What is required: Rewrite the rows starting at the line that contains "The image size is (1500, 844)." and ending at the line that contains "Image resolution: width=1592", substituting "Identify the position of" for "Find the location of" and leaving everything else unchanged.

Material provided:
------------

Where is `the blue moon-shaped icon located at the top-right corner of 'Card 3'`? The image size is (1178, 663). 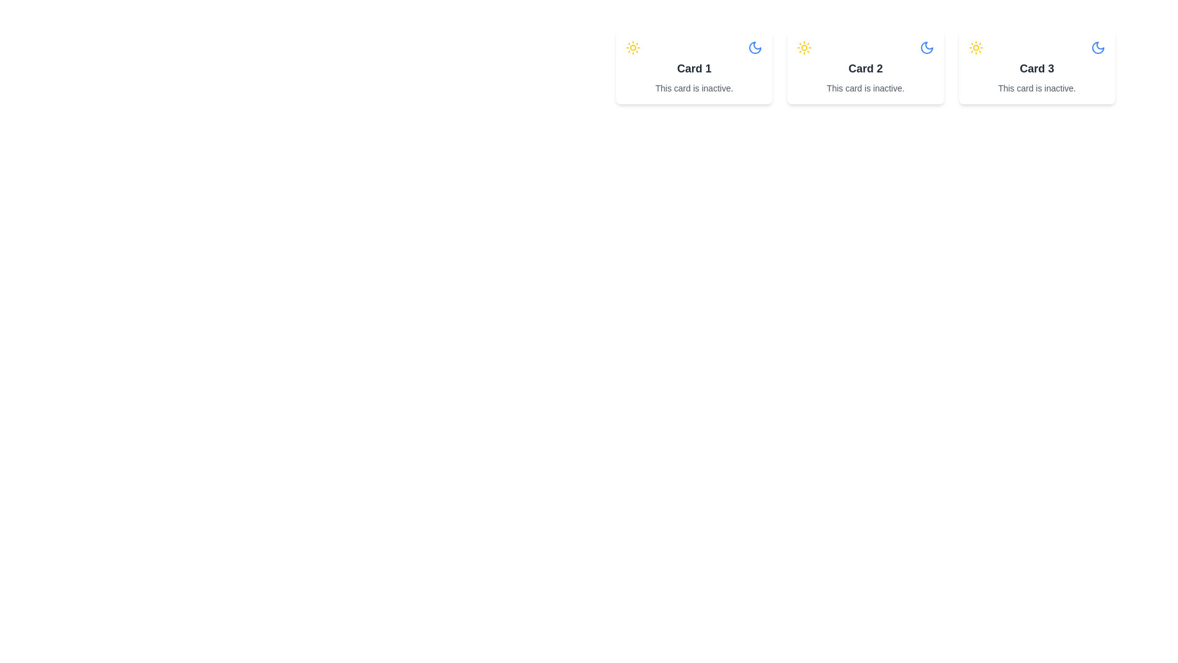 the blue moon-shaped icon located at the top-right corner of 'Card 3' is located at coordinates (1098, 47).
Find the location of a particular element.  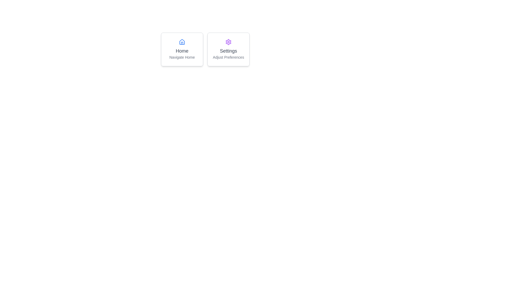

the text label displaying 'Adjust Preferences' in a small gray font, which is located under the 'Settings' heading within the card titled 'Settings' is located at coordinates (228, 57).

------------

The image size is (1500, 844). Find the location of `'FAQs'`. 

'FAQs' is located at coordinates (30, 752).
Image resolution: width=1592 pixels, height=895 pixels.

------------

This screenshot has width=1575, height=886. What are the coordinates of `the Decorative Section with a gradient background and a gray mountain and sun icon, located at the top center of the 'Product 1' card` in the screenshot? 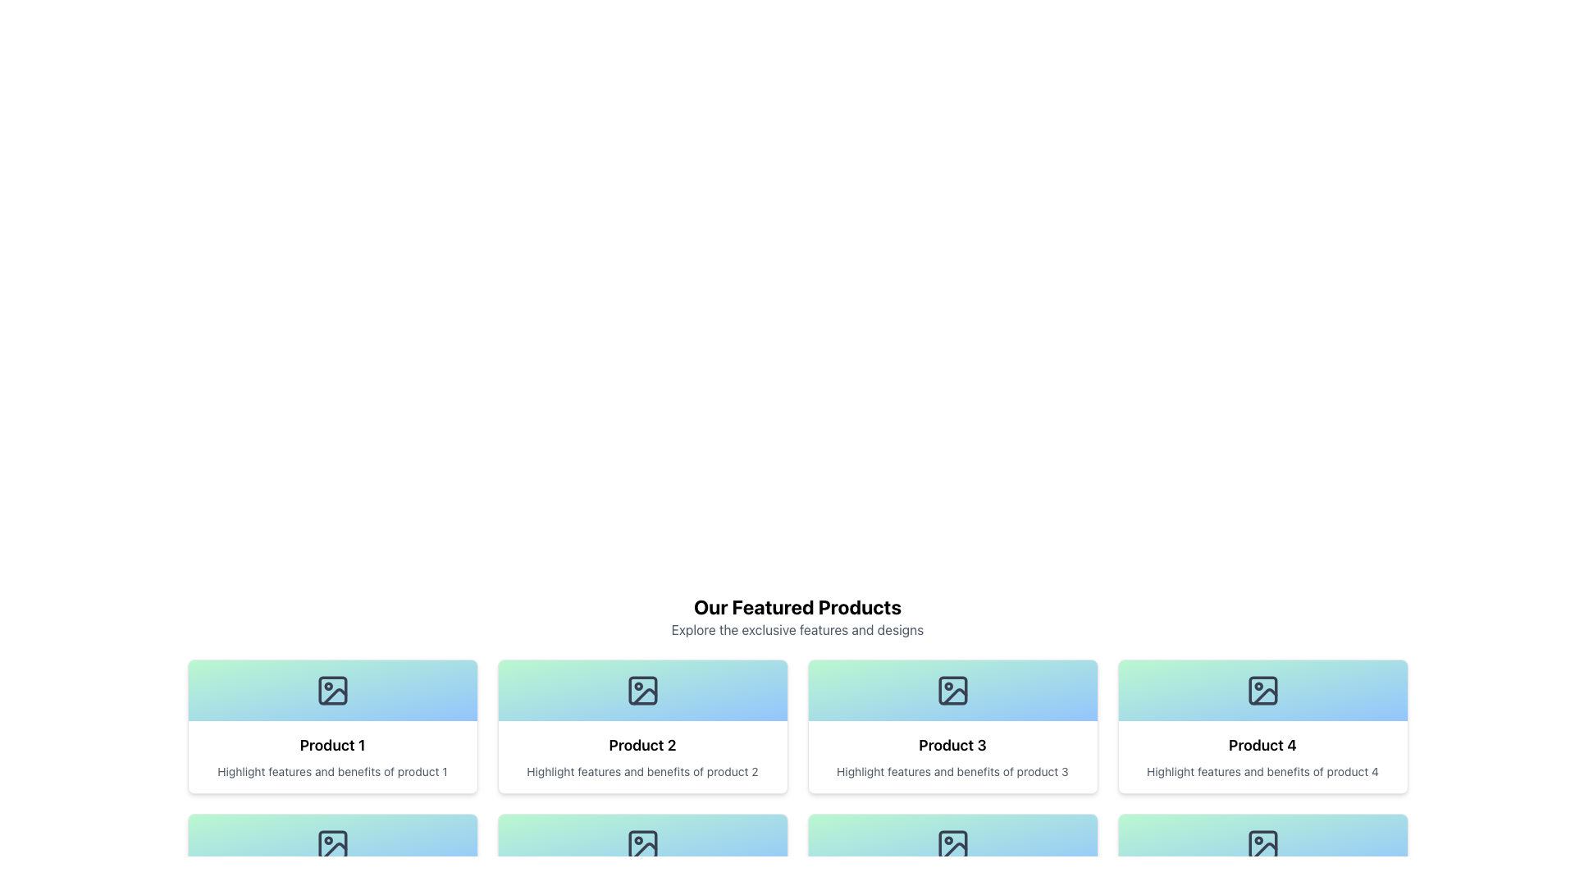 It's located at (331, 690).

------------

Task answer:
The image size is (1500, 844). Identify the position of `'FAQs'`. 

'FAQs' is located at coordinates (30, 752).
Image resolution: width=1592 pixels, height=895 pixels.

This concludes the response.